Offerings of food and drink are placed before them daily, and sometimes a cock is sacrificed; occasionally, if the worshippers are rich, a sheep is killed, ‘which they offer up to the gods in words alone, for they immediately fall upon it and tear it to pieces with their fingers’ ([54, xvi. 400]).

The personal interest of the fetishes in the affairs of their worshippers is seen in the ceremonies connected with the death and burial of the Fiote. ‘When all are assembled, the elder addresses the two family fetishes held by two of the family. Pointing and shaking his hand at them, he tells them how the deceased died, and all the family has done to settle the matter; he tells them how they have allowed the father to be taken, and prays them to protect the rest of the family; and when he has finished his address the two who hold the fetishes pick up a little earth and throw it on the heads of the fetishes, then, lifting them up, rub their heads in the earth in front of them’ ([13, 135]).

11. The fetish is petted or ill-treated with regard to its past or future behaviour. The spirit is invited to enter the suhman charm prepared for it by promises of offerings and food ([16, 100]), and special offerings are made before embarking on any great enterprise.

But when conciliation fails, the owner sometimes has resort to force, though Colonel Ellis states that in all his experience of the natives of the Gold Coast he has never seen or heard of any coercion of a fetish by the natives, and that the idea of coercion is entirely foreign to their minds ([15, 194]). The Kafirs appear to be harsher in their methods.
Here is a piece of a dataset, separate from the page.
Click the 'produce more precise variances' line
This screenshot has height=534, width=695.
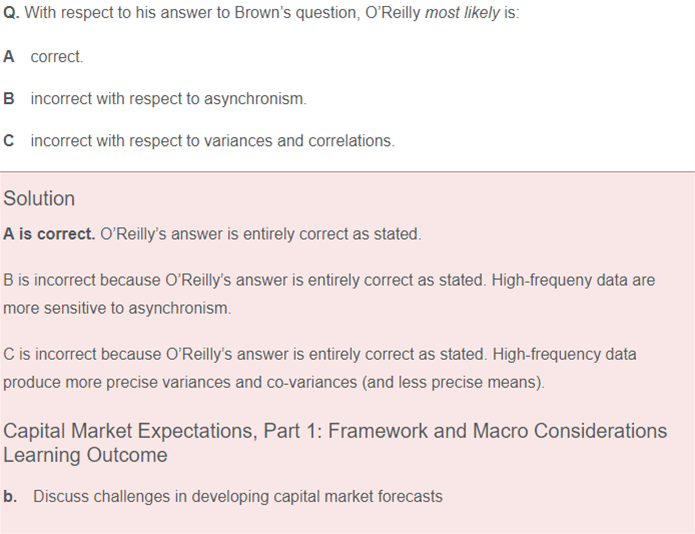coord(274,382)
‘The Caffres play at a game of chance before their idols, and, should chance be against them, kick and box their idols; but if, after this correction, on pursuing their experiments they should continue unsuccessful, they burn the hands and feet of them in the fire; should ill fortune still attend them, they cast the idols on the ground, tread them under foot, dash them about with such force as to break them to pieces. Some, indeed, who show greater veneration for the images, content themselves with fettering and binding them until they have obtained their end; but should this not take place as early as their impatience looks for, they fasten them to a cord and gradually let them down into the water, even to the bottom, thus trusting to force them to be propitious; if after this good fortune should not follow, the idols are then withdrawn from the water, the patience of even the milder Caffres becomes exhausted, and the images are subjected to the grossest indignations’ ([54, xvi. 696]).
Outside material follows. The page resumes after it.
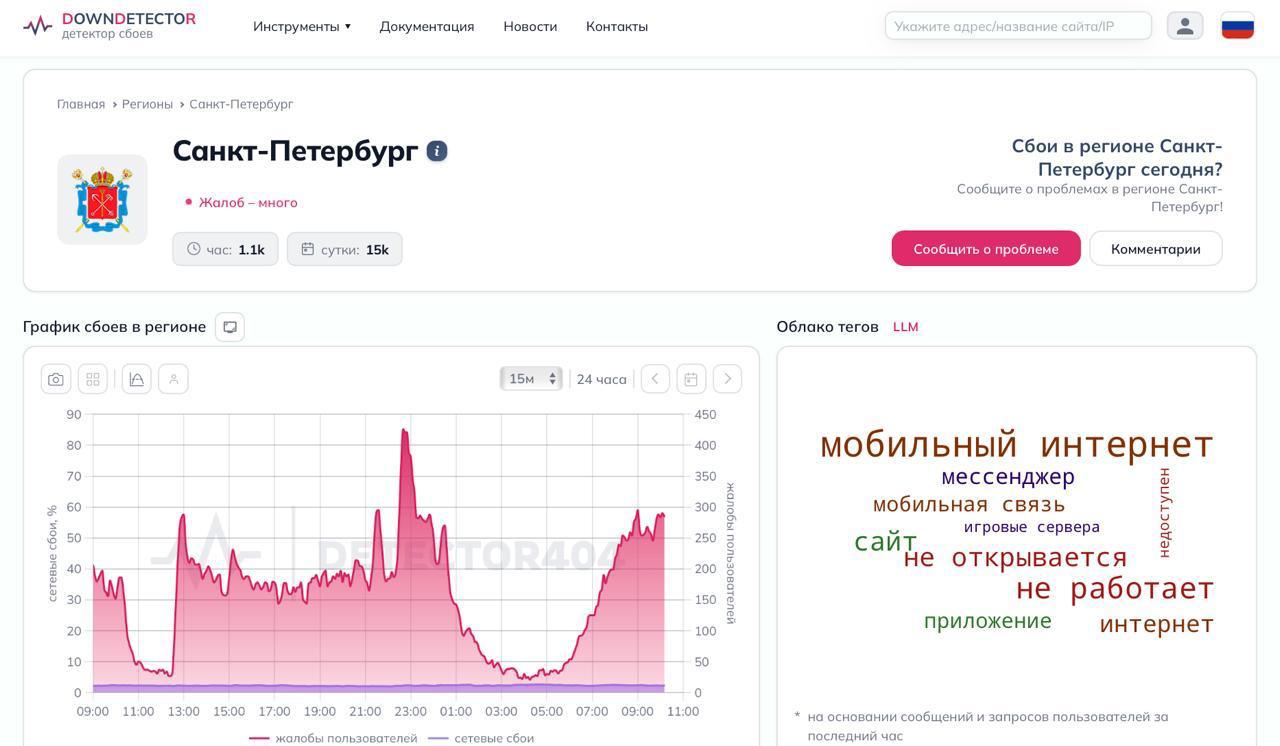This screenshot has height=746, width=1280.
Task: Click the info icon next to Санкт-Петербург
Action: point(437,151)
The negro in Guinea beats his fetish if his wishes are frustrated, and hides it in his waist-cloth when he is about to do something of which he is ashamed ([38, 91]).

III. FETISHISM AS A FORM OF RELIGIOUS WORSHIP

Fetishism is a stage of religious development associated with a low grade of consciousness and of civilisation, and it forms a basis from which many other modes of religious thought have developed, so that it is difficult to point out where fetishism ends and nature-worship, ancestor-worship, totemism, polytheism, and idolatry begin, or to distinguish between a fetish, an idol, and a deity.

It includes conceptions which are purely magical, coercion of the supernatural by means of natural objects; and it also includes conceptions which persist into higher forms of religion, such as the worship of the symbol of an unseen power.

It is an early product of the primitive religious instinct of humanity, developing at a low grade of culture among a people of a highly imaginative temperament.